§ Problem description
In the listing below, locate the lines bearing the word "click". Copy every one of them.

§ Input for this task
______________________________
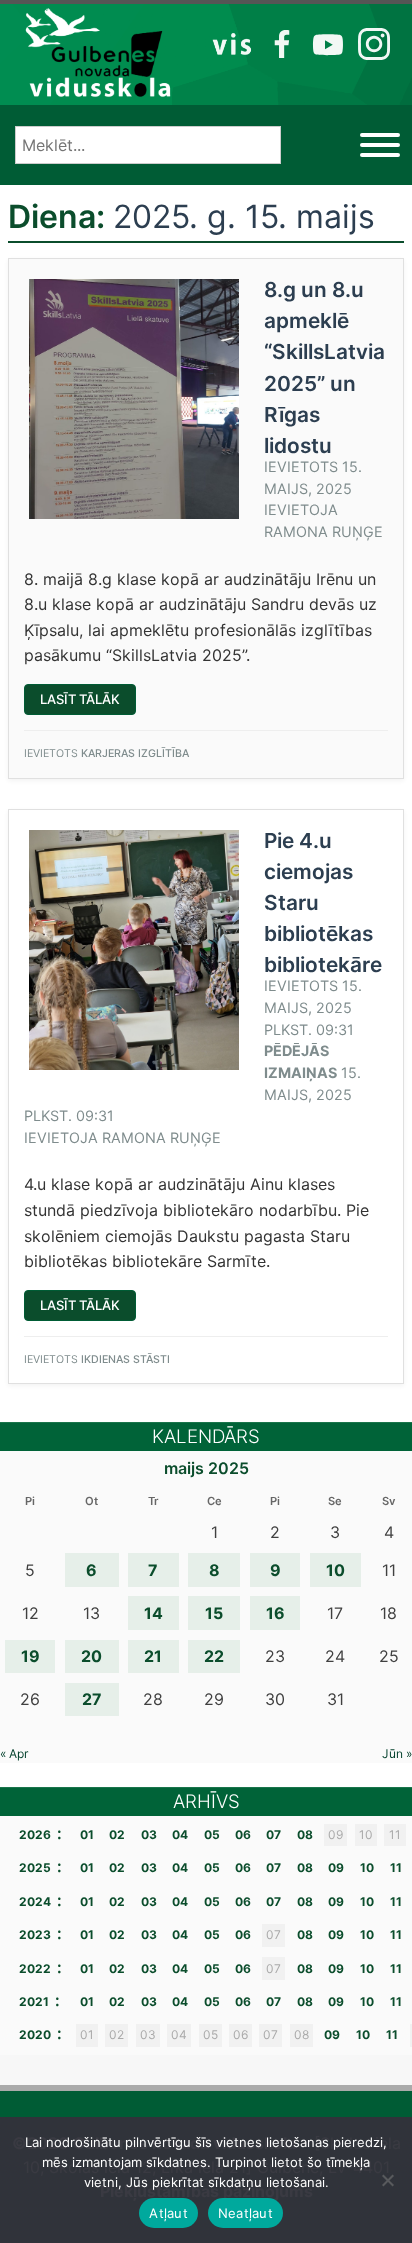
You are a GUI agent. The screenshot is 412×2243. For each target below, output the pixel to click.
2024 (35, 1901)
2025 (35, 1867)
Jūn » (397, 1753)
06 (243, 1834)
______________________________
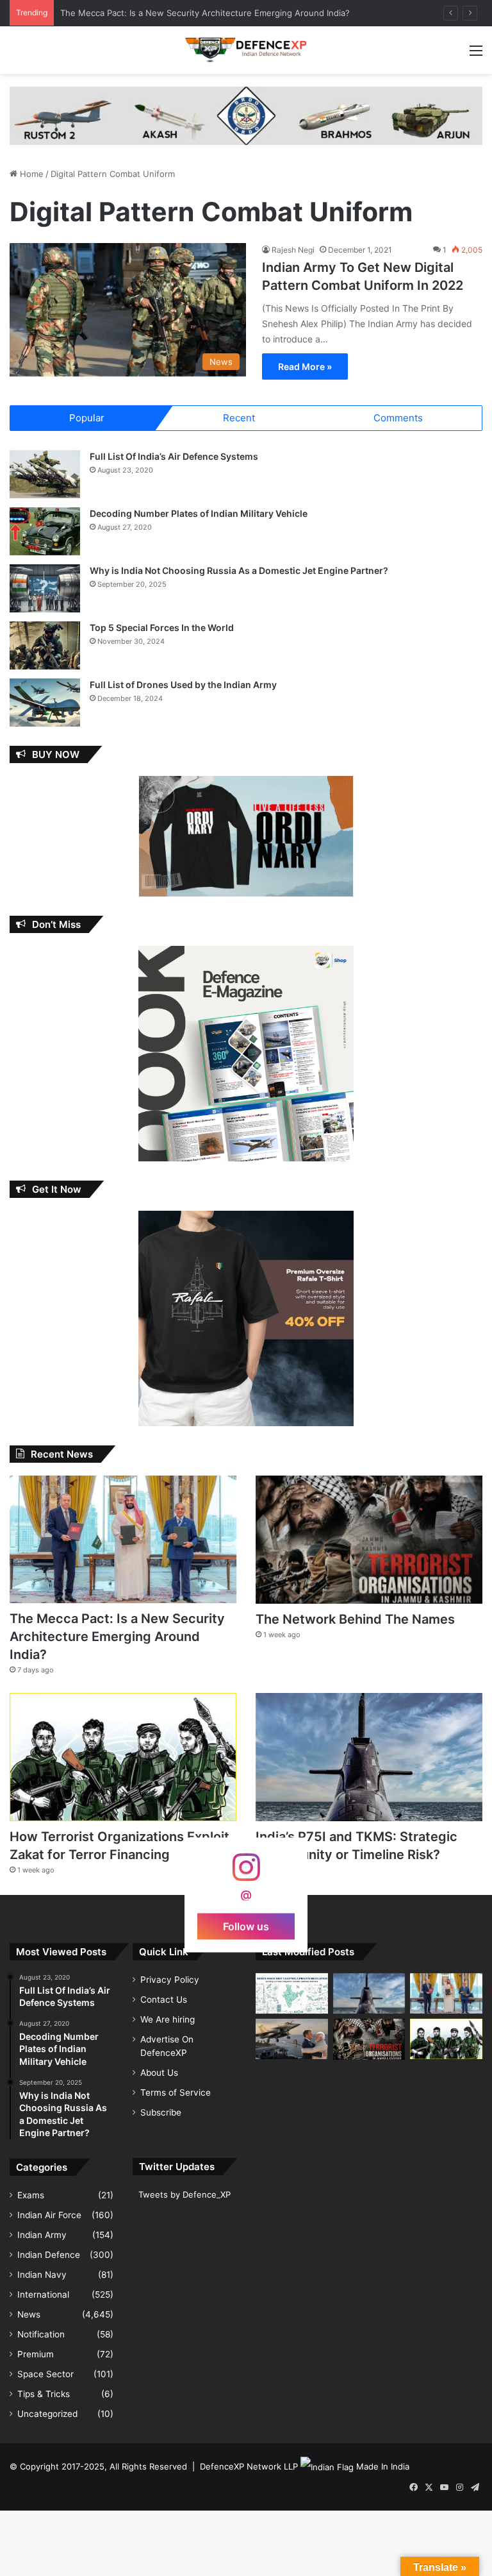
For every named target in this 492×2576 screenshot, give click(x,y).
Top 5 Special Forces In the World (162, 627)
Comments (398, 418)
______________________________
§ The completed task
You are a GUI agent. The screenshot is 412×2243. For each target below, output the pixel to click.
For every named target in this 492×2576 screenshot, give click(x,y).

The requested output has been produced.